Tuesday, November 17, 2020

PNC Bank makes a splash on Birmingham banking scene, and CDLU charitable group calls for it to sever ties with Balch and Bingham and its ugly past


A Birmingham-based public charity and advocacy group is calling on PNC Bank, after yesterday's acquisition of BBVA USA, to sever the bank's ties to the Balch and Bingham law firm. The charitable organization Consejo De Latinos Unidos (CDLU) cites Balch's apparently racist actions in recent years -- including a lead role in the North Birmingham Superfund bribery scandal -- and historic ties to former segregationist Gov. George Wallace and a 1960s highway-funds scandal that involved the imperial wizard of the Ku Klux Klan.

To spearhead its campaign regarding BBVA's unsavory ties to Birmingham's legal community, CDLU has launched two Web sites -- one in English and one in Spanish -- to document the ugly past of a financial institution that once was Compass Bank and Central Bank before Spain-based BBVA took over in 2007.

PNC has a major presence in its home-base of Pittsburgh, and is the naming sponsor of PNC Park, the beautiful home of major league baseball's Pittsburgh Pirates. Will PNC maintain ties to Balch and Bingham? It's too early to know, but the CDLU says the answer should be a resounding no. From a CDLU press release issued yesterday:

Consejo De Latinos Unidos (CDLU), a public charity and advocacy group called on William S. Demchak, the CEO of PNC Bank which is acquiring BBVA USA, to terminate the alleged racist law firm Balch and Bingham, which has represented BBVA USA for more than half a century.

“The undisputed fact is that BBVA USA was founded in 1964 by a staunch segregationist who was part of racist Alabama Governor George Wallace’s inner circle. BBVA USA’s founder was also a long-time partner at Balch and Bingham, a law firm which continues to engage in deplorable and unsavory conduct. In 2018, a Balch and Bingham partner was convicted and sentenced to five years in federal prison for a bribery scheme that included suppressing African-Americans from testing their toxic and contaminated property in North Birmingham. BBVA USA’s outside counsel has also been involved in other alleged misconduct including targeting poor African-American children and allegedly disenfranchising African-American voters,” said Ernesto Pichardo, a long-time civil rights activist and chairman of the board of the CDLU.

- **Problems to work on**
1. In the article about CDLU's campaign to separate PNC Bank from Balch and Bingham, what year was BBVA USA founded?
2. Pick up the article about CDLU's campaign to separate PNC Bank from Balch and Bingham right after its last sentence and keep writing.

- **Given information**
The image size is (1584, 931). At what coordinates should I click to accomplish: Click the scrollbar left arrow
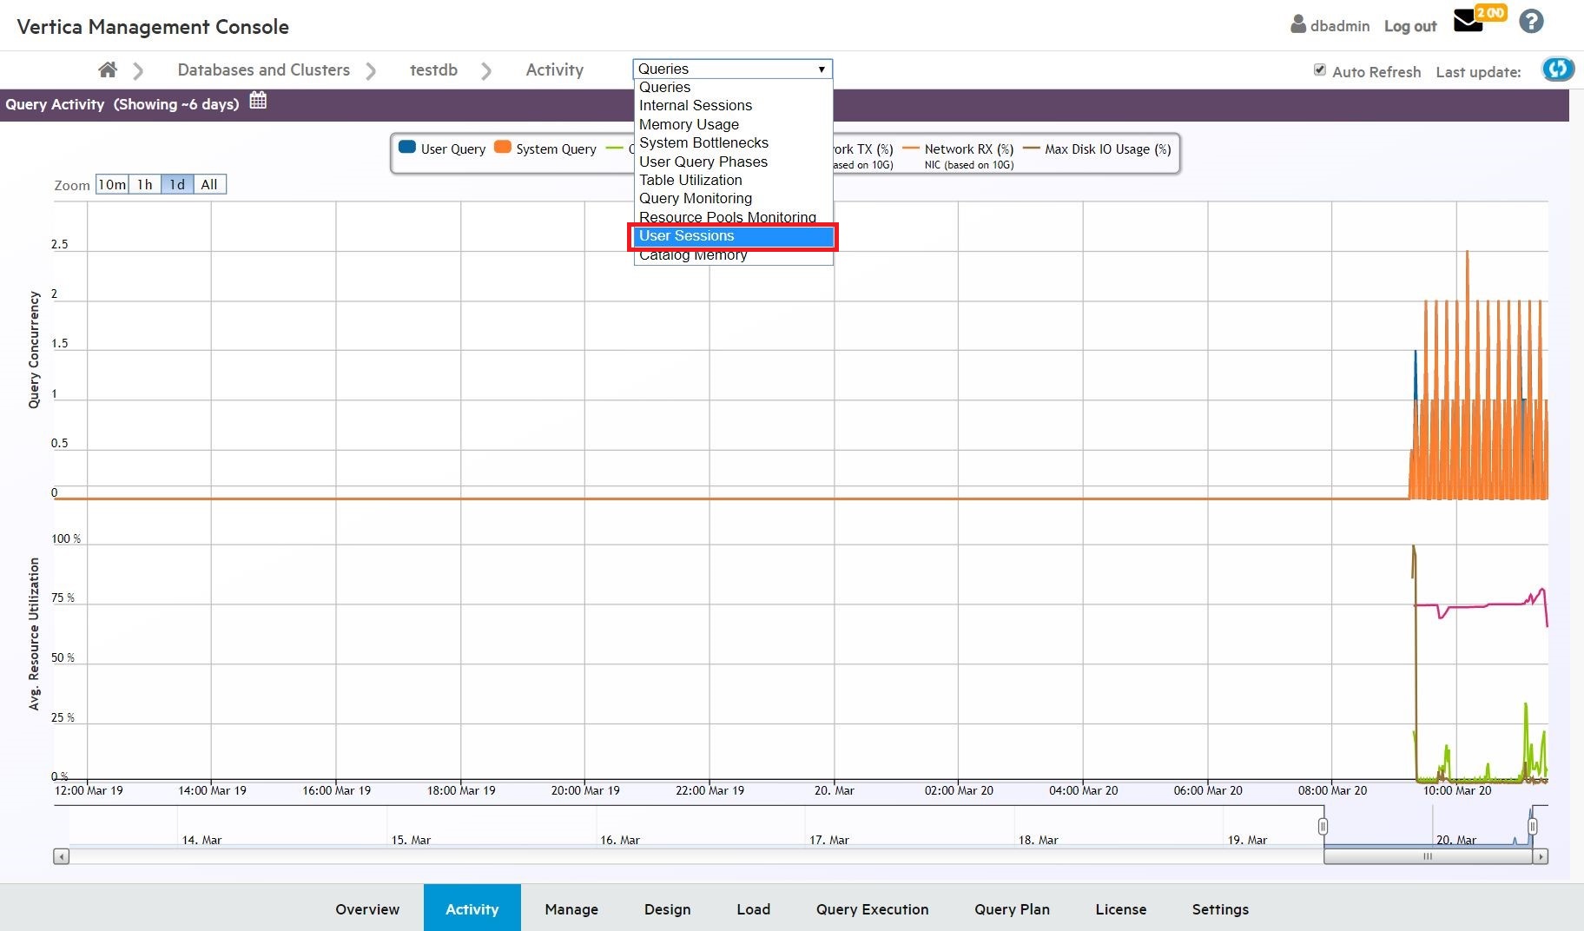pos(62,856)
==
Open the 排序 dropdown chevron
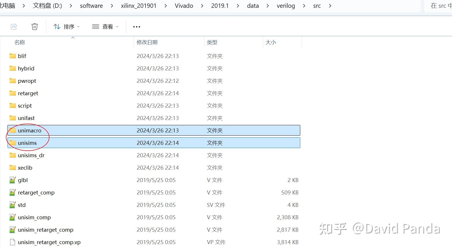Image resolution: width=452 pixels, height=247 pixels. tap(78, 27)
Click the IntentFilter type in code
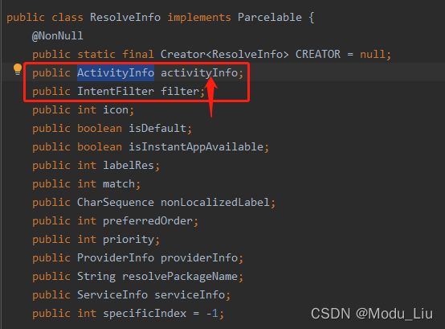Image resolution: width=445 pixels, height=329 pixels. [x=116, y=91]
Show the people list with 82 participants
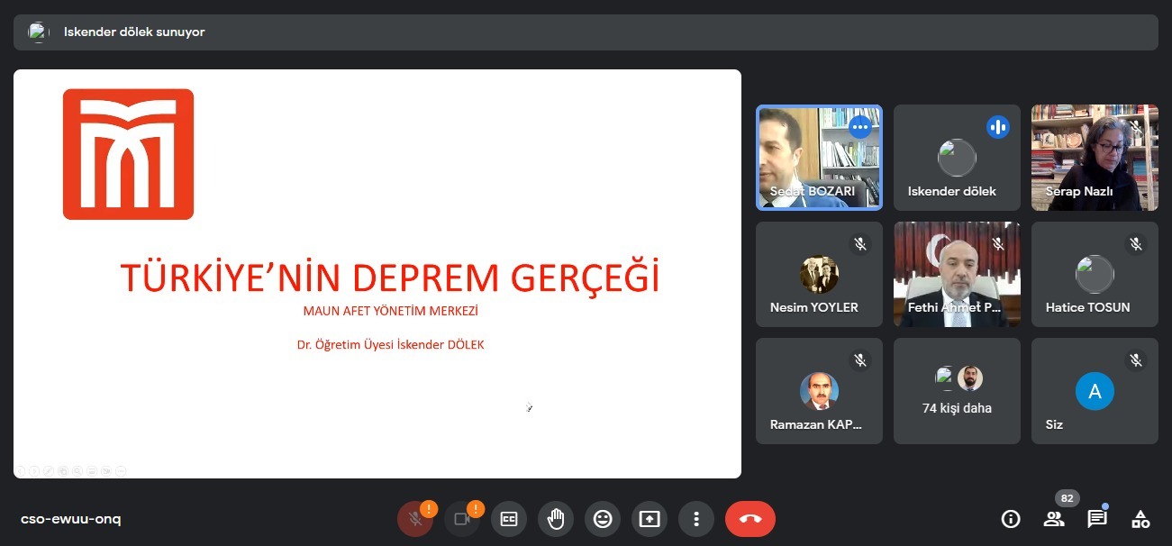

- **Written responses**
1. 1964

2.
In 1993, Pichardo won a unanimous U.S. Supreme Court decision for religious freedom and Civil Rights after his Afro-Caribbean faith came under attack due to blatant intolerance and discrimination by racists and religious bigots.

Today, the CDLU launched two websites documenting the racist history of BBVA USA, one in English, the other in Spanish.

CDLU's chairman says PNC Bank should take a stand for social justice -- in Birmingham and around the country, where it will have a presence in 29 of the 30 top U.S. markets. With BBVA deal, PNC will become the country’s fifth-largest bank by assets, with $550 billion, just behind JPMorgan Chase, Bank of America, Wells Fargo and Citigroup, according to Financial Times.

The deal should be about more than dollars and cents, says CDLU's chairman. From the press release:

“PNC Bank has a voice, a voice to bring systemic racism to an end. Balch and Bingham has refused to apologize to the African-American community for their egregious and unacceptable conduct, and 18 of 18 major D.C. lobbying clients have courageously terminated the embattled firm. PNC Bank must take a stand and not allow the firm to earn a single penny from this transaction,” Pichardo declared.

Pichardo has been a member of the board of directors of the CDLU since 2003, a public charity and advocacy group that launched an accountability and education project in 2017 about Balch and Bingham’s transgressions.